**GIVEN TEXT**
BEGIN
Senator for Turkistan Region
- Incumbent
- Assumed office 1 October 2014 Serving with Quanysh Aitahanov, Alimjan Qurtaev
- Preceded by: Orynbai Rahmanberdiev

Äkim of Turkistan
- In office 20 February 2006 – 28 May 2008
- Preceded by: Muhit Äliev
- Succeeded by: Beibit Syzdyqov

Chairman of Auyl
- In office 26 August 2015 – 18 October 2023
- Preceded by: Gani Qaliev
- Succeeded by: Serik Egizbaev

Personal details
- Born: 20 April 1962 (age 64) Yangi-Bazar, Kazakh SSR, Soviet Union
- Party: Auyl
- Other political affiliations: QKP (until 1991)
- Spouse: Irina Bektaeva
- Children: 4
- Education: Kazakh National Agrarian University KIMEP University

= Äli Bektaev =

Kazakh politician

Äli Äbdıkärımūly Bektaev (Әли Әбдікәрімұлы Бектаев; born 20 April 1962) is a Kazakh politician who has served as a Senator for Turkistan Region since 1 October 2014. From February 2006 to May 2008, he was the Äkim of Turkistan and continued serving as deputy until 2014. A member of the Auyl People's Democratic Patriotic Party, he served as its chairman from 2015 to 2023.

== Biography ==

=== Early life and education ===
Bektaev was born to a Muslim Kazakh family in the village of Yangi-Bazar in Turkistan Region. He is the son of Abdulkarim (Äbdikärim) Bektaev. In 1984, he graduated from the Faculty of Agricultural Mechanization in the Kazakh National Agrarian University as a mechanical engineer. In 1992, he earned his degree from the Faculty of Political Science in the KIMEP University with a degree in Theory of Social and Political Relations.
END
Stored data
BEGIN
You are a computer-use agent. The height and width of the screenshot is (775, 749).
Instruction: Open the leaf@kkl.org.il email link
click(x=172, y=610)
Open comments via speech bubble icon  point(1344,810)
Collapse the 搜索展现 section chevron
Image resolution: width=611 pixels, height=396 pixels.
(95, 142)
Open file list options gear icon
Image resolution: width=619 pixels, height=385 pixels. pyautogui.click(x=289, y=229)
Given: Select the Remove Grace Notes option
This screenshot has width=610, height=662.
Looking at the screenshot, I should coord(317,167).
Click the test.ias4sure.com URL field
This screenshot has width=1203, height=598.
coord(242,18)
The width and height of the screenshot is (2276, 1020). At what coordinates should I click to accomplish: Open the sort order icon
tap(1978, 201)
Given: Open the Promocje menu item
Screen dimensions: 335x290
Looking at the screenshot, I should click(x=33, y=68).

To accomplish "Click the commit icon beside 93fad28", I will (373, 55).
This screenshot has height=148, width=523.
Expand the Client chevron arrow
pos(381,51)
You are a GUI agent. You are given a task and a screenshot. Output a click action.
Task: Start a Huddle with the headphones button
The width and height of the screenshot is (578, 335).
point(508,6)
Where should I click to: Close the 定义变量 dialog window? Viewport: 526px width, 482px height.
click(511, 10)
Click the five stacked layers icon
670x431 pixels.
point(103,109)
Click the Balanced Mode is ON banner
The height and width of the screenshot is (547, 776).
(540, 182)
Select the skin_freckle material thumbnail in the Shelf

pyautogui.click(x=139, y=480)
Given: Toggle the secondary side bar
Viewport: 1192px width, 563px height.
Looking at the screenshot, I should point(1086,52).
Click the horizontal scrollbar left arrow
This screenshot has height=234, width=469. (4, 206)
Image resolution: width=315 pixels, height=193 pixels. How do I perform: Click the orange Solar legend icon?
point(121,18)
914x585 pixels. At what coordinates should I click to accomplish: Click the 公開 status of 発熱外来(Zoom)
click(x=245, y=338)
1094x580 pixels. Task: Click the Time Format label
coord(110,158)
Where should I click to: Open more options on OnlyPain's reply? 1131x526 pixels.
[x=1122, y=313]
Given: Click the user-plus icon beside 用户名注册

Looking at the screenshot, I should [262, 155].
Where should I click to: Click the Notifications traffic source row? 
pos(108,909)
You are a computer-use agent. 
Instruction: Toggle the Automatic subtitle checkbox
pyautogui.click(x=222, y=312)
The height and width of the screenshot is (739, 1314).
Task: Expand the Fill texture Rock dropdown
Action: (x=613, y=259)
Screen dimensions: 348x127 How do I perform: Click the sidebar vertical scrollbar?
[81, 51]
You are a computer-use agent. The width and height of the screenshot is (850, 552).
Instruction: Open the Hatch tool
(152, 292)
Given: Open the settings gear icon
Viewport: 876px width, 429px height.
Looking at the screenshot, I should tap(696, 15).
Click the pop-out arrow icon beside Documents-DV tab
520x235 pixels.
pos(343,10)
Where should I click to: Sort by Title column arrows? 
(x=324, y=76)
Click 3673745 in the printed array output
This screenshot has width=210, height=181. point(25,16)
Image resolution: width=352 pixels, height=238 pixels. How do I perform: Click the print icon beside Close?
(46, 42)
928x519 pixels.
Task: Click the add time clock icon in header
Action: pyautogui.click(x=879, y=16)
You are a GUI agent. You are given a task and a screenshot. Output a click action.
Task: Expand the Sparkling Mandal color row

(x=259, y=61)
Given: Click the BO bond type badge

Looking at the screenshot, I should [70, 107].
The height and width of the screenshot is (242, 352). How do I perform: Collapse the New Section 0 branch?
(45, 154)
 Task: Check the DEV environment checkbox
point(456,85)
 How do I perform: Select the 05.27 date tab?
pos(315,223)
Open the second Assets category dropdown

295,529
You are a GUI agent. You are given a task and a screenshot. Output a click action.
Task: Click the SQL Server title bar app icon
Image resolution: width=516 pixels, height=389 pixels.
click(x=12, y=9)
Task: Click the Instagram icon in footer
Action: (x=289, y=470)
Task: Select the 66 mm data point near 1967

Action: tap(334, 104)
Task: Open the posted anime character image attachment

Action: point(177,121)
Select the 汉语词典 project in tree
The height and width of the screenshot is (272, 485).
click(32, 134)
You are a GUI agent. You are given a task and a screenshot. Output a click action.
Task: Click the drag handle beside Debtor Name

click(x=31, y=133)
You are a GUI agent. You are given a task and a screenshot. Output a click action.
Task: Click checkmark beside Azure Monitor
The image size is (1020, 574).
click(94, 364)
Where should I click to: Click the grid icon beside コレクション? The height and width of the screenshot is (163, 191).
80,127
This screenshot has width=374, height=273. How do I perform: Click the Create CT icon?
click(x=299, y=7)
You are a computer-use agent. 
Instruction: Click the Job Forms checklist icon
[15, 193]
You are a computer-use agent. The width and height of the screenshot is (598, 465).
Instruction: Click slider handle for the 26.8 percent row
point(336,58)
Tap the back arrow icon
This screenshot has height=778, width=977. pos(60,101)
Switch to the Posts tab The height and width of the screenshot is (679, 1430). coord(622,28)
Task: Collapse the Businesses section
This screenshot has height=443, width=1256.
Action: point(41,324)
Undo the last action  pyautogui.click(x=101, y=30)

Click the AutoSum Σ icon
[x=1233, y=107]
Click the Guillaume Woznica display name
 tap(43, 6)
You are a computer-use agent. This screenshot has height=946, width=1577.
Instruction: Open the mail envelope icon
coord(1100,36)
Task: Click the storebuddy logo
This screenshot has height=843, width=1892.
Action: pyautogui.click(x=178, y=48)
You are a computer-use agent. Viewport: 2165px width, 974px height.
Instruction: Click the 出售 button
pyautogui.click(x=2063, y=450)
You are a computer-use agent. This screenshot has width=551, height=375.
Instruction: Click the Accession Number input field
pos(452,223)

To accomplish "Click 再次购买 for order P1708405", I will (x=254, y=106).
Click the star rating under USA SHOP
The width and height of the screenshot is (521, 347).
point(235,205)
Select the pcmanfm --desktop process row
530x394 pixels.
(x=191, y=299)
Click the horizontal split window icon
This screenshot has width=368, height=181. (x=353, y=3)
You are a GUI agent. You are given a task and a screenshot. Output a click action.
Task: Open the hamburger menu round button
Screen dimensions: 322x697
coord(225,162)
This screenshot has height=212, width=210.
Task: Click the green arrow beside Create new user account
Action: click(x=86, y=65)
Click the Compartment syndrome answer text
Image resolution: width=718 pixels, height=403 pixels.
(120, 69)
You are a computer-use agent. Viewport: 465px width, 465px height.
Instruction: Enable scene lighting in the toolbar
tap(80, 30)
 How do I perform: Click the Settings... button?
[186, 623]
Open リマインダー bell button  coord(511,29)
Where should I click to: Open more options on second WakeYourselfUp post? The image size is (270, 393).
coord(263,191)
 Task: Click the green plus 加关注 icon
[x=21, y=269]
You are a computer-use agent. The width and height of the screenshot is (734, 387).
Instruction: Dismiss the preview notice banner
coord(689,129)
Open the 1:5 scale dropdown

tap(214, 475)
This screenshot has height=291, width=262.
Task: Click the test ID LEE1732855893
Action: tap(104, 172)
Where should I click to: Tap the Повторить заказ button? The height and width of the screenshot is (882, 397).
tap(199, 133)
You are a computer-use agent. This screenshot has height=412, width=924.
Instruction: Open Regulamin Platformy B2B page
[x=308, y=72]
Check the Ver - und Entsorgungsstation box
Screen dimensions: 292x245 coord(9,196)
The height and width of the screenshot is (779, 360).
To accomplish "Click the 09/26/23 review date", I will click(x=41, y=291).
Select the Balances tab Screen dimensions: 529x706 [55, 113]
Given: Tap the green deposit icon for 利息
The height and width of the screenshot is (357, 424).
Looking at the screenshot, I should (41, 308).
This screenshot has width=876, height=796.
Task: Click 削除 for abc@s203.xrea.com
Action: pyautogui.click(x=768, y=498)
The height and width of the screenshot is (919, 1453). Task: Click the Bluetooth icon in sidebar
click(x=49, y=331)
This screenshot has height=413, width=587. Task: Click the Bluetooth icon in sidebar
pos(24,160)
END
**TASK**
According to the biography of Äli Bektaev, what field was his degree from KIMEP University in?

**ANSWER TO THE EXERCISE**
Theory of Social and Political Relations.